Ce rapport confidentiel d'une trentaine de pages est formel : les experts qui ont travaillé dessus se disent absolument convaincus de la responsabilité du régime dans l'attaque de Khan Cheikhoun le 4 avril dernier, une attaque qui avait suscité l'indignation internationale et provoqué des tirs de missiles en représailles par Washington.

Damas avait d'abord tenté d'accuser les rebelles en invoquant le bombardement malheureux d'un dépôt contrôlé par des opposants au régime et qui aurait abrité du gaz sarin.

► à (re)lire : pour Bachar el-Assad l'attaque chimique est une histoire «montée»

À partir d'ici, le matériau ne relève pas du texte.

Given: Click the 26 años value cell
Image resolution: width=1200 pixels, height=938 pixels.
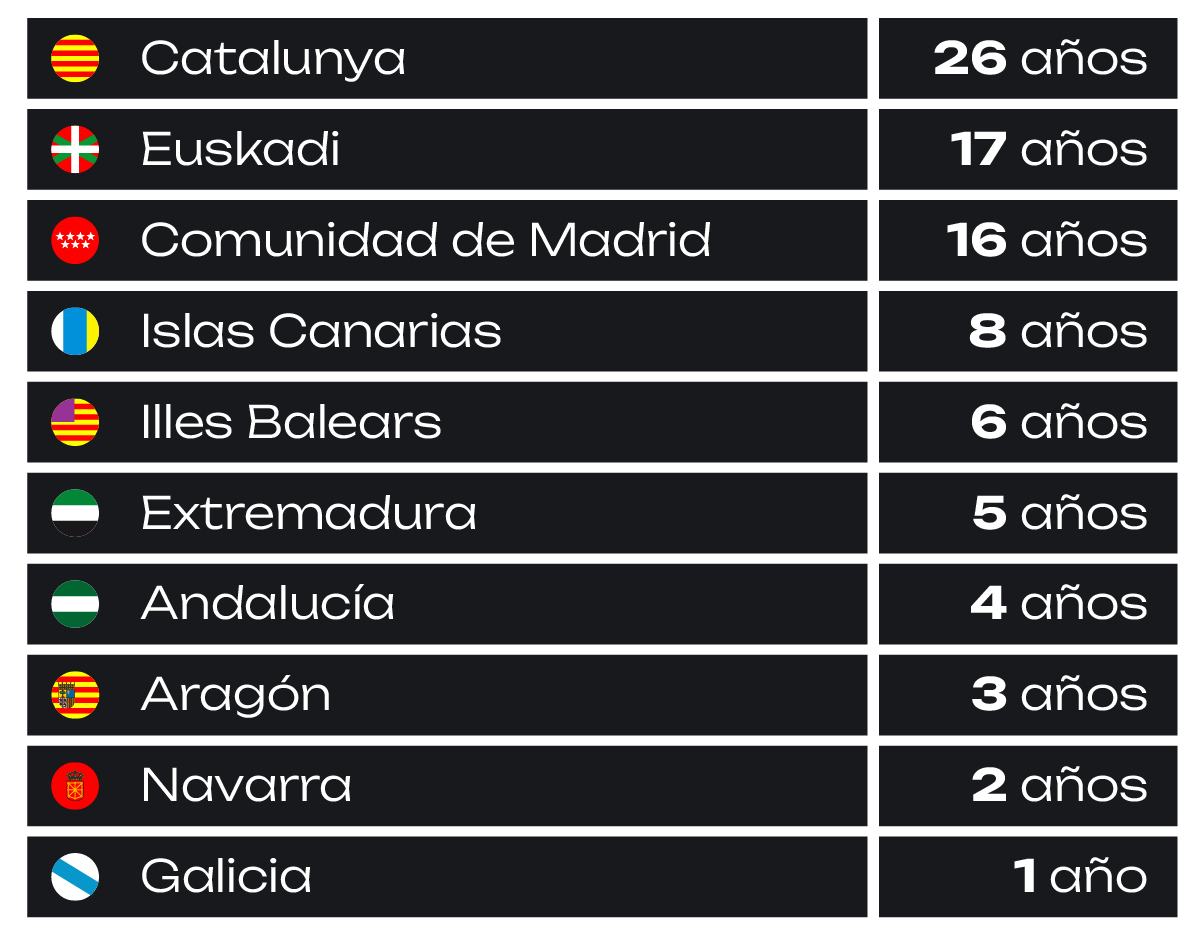Looking at the screenshot, I should pos(1028,58).
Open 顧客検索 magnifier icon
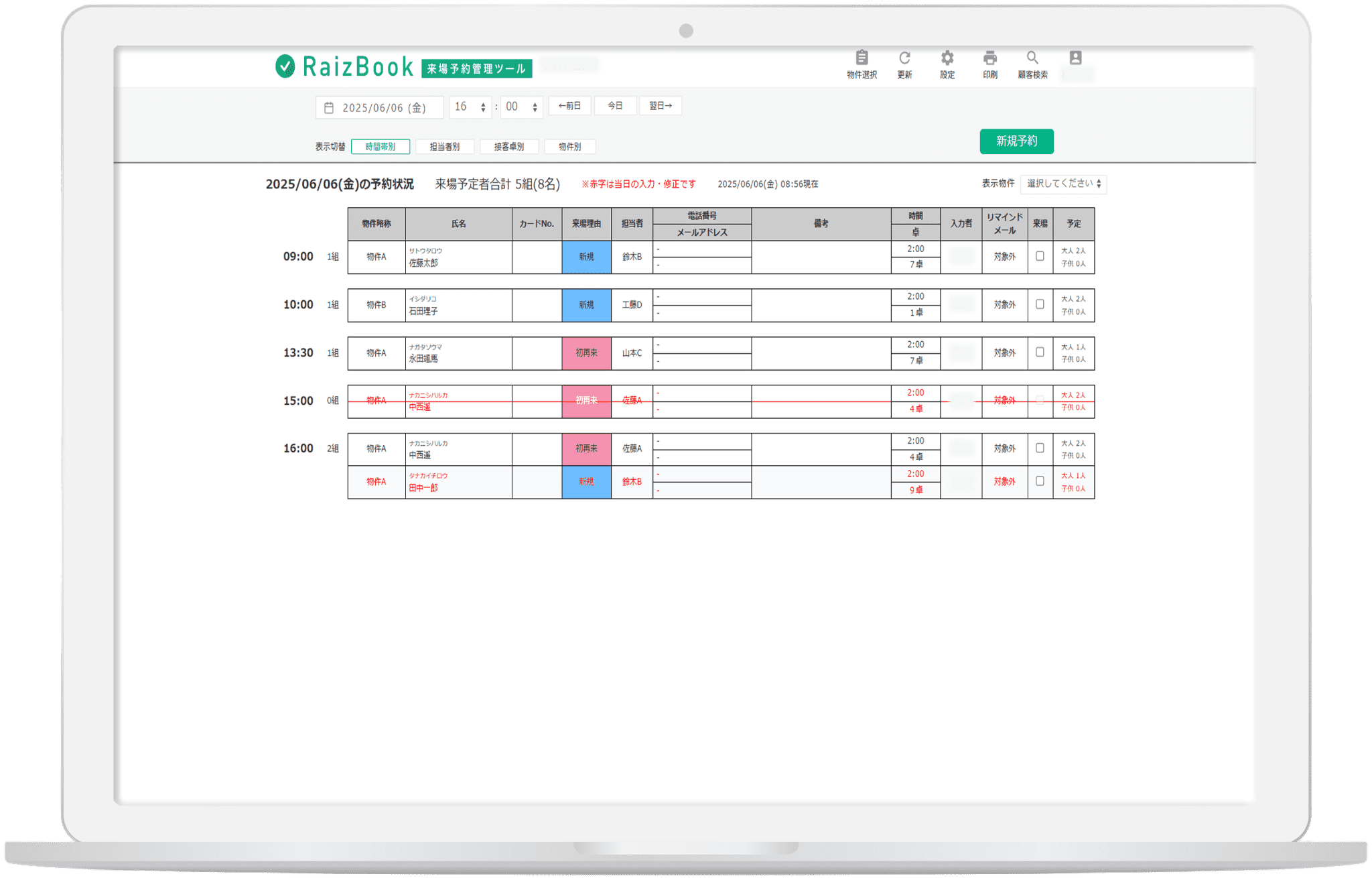This screenshot has height=878, width=1372. 1032,58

Mais ces experts indépendants mandatés par le conseil de sécurité de l'ONU démontent point par point les arguments du régime Assad pour se disculper. Toutes les interviews de témoins, les échantillons recueillis sur place, l'analyse des plans de vol pointent la responsabilité du régime syrien et il ne peut s'agir, selon ces experts, que d'une bombe lancée au petit matin du 4 avril, d'une puissance suffisamment importante pour que du gaz sarin ait continué à s'échapper du cratère dix jours après l'attaque.

Les échantillons prélevés sur place ont aussi permis de relever la présence d'un précurseur chimique qui avait déjà été identifié dans les stocks d'armes chimiques syriens. Des photos et des vidéos corroborent par ailleurs la présence d'avions Sukkhoi de l'aviation du régime dans le ciel de Khan Cheikhoun ce jour-là.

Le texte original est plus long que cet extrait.